The boy sports a pink blossom in his hair – a emblem of the sex commerce in early modern art. Northern Italian artists such as Titian and Palma Vecchio depicted prostitutes grasping blooms and, in a work lost in the WWII but documented through images, Caravaggio represented a renowned female prostitute, clutching a posy to her chest. The meaning of all these floral indicators is clear: sex for sale.
What are we to interpret of Caravaggio's sensual portrayals of boys – and of one boy in particular? It is a question that has divided his interpreters ever since he gained mega-fame in the twentieth century. The complex past reality is that the painter was not the queer icon that, for instance, the filmmaker presented on film in his twentieth-century film Caravaggio, nor so entirely pious that, as certain artistic scholars improbably assert, his Youth Holding Fruit is actually a likeness of Jesus.
His early works indeed offer explicit sexual implications, or even offers. It's as if the painter, then a destitute young artist, aligned with Rome's prostitutes, offering himself to live. In the Uffizi, with this thought in consideration, observers might turn to an additional initial creation, the 1596 masterpiece Bacchus, in which the god of alcohol stares coolly at the spectator as he begins to undo the dark ribbon of his garment.
A several years following the wine deity, what could have motivated the artist to create Victorious Cupid for the artistic collector Vincenzo Giustiniani, when he was at last growing almost respectable with important church commissions?
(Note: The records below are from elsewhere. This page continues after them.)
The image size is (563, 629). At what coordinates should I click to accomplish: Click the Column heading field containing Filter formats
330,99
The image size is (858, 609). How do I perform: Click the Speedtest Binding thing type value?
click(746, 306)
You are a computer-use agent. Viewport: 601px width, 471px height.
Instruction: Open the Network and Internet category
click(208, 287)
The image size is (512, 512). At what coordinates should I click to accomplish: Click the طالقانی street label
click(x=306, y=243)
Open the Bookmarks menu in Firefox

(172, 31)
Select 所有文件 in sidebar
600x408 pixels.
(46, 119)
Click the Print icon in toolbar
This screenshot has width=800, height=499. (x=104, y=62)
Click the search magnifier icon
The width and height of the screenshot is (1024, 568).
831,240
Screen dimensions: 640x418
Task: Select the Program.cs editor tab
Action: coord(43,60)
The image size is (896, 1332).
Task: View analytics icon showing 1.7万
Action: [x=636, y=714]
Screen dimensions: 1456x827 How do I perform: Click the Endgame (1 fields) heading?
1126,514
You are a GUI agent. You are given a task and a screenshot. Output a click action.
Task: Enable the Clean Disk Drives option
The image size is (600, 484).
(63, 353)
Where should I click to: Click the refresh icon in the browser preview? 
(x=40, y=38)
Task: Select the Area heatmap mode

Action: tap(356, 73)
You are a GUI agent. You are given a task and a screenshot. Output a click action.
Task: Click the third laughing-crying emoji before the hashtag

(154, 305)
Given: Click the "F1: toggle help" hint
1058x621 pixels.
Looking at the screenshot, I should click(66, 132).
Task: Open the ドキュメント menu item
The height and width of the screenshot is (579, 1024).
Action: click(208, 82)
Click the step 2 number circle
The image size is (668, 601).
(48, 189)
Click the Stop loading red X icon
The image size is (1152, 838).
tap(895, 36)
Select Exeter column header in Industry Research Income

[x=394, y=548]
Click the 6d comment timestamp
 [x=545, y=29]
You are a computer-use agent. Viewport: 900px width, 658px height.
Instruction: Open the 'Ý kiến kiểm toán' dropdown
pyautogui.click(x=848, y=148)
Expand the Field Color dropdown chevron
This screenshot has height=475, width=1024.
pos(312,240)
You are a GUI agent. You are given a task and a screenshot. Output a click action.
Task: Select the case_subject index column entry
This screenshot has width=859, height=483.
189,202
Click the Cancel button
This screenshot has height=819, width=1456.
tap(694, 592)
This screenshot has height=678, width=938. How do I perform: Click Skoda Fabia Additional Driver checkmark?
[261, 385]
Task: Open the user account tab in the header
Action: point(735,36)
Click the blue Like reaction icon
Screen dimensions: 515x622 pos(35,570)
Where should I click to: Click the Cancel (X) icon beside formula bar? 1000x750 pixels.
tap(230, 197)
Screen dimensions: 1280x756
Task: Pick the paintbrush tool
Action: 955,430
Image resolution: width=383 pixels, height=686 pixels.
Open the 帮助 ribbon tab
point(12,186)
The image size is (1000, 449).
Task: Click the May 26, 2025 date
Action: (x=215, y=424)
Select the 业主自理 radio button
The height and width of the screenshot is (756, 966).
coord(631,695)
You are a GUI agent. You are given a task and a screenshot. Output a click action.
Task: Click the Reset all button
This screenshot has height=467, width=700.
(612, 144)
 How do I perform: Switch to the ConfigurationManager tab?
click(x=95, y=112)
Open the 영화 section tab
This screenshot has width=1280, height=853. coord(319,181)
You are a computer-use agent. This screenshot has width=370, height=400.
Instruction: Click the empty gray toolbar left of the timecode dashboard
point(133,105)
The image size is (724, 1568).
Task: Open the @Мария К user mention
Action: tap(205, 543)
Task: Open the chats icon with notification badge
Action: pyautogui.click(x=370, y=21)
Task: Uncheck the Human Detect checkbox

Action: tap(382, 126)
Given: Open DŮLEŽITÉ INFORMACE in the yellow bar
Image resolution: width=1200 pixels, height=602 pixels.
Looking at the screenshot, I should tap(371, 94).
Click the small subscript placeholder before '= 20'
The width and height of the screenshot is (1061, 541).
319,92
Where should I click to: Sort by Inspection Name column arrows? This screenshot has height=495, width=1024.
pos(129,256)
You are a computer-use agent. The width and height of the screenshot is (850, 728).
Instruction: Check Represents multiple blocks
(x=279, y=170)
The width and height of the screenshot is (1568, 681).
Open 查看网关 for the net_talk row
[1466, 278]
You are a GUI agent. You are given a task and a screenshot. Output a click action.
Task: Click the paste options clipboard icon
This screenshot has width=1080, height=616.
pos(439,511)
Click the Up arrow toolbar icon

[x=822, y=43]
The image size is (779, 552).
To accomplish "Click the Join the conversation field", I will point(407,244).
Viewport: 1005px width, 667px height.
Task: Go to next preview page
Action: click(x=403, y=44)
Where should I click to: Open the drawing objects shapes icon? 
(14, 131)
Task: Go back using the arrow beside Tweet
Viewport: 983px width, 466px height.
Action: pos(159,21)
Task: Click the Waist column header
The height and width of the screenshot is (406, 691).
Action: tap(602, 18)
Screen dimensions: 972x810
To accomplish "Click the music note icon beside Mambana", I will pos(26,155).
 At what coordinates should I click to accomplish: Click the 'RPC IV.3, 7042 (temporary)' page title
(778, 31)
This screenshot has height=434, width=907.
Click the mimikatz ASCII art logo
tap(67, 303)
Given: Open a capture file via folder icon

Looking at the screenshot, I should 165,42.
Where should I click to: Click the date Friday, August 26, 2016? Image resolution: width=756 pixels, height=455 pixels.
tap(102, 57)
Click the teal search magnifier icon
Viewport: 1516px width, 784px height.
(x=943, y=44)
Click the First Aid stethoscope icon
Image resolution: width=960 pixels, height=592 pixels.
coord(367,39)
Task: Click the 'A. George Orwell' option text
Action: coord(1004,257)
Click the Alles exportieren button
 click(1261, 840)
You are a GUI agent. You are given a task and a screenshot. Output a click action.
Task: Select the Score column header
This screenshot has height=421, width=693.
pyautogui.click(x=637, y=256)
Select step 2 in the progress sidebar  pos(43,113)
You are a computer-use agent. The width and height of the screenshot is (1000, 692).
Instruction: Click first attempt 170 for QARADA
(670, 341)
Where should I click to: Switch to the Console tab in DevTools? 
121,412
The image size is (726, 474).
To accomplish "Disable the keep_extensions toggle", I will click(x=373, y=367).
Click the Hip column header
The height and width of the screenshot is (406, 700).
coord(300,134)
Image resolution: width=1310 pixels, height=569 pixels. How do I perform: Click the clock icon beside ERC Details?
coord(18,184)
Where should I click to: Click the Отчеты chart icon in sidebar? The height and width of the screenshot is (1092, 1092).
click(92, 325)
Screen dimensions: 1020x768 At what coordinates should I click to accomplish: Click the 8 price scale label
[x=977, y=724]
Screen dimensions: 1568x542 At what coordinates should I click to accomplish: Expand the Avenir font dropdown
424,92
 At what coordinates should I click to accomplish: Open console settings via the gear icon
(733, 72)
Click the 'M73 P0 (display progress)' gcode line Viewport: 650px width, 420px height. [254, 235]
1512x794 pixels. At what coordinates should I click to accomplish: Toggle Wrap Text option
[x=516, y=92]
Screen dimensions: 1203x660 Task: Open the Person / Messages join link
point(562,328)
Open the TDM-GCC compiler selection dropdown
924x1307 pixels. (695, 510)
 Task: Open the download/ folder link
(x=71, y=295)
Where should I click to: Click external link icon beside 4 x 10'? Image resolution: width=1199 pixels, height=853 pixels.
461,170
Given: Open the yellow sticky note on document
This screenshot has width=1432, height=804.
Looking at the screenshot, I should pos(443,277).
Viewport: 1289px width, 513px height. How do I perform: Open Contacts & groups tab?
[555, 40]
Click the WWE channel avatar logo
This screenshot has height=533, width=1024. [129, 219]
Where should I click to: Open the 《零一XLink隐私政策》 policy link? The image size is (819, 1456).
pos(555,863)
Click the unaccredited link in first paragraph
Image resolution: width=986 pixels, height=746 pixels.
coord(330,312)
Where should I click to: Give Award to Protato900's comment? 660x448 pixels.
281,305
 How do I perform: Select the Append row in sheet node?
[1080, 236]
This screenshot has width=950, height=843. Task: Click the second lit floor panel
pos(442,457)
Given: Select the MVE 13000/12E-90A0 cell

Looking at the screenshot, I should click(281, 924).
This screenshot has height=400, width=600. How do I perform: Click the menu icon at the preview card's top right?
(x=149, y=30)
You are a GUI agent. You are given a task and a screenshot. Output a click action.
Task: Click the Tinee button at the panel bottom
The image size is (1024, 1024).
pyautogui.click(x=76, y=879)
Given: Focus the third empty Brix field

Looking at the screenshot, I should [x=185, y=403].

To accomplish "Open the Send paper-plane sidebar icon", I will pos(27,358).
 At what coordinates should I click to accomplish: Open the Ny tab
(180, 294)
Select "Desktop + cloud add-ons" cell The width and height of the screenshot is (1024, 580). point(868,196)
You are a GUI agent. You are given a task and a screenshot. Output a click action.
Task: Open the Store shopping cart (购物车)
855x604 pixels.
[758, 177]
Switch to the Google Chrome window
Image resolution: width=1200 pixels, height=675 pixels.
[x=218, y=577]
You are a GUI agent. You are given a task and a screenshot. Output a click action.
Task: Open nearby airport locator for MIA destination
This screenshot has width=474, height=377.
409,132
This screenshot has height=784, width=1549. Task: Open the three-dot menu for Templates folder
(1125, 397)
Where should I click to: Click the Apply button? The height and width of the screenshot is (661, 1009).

This unholy non-Christian deity resurrects the sexual challenges of his initial paintings but in a more intense, unsettling manner. Half a century afterwards, its secret seemed clear: it was a portrait of the painter's lover. A English traveller saw the painting in about 1649 and was told its subject has "the physique and countenance of [Caravaggio's|his] own boy or assistant that slept with him". The name of this boy was Francesco.
The painter had been dead for about 40 annums when this account was documented.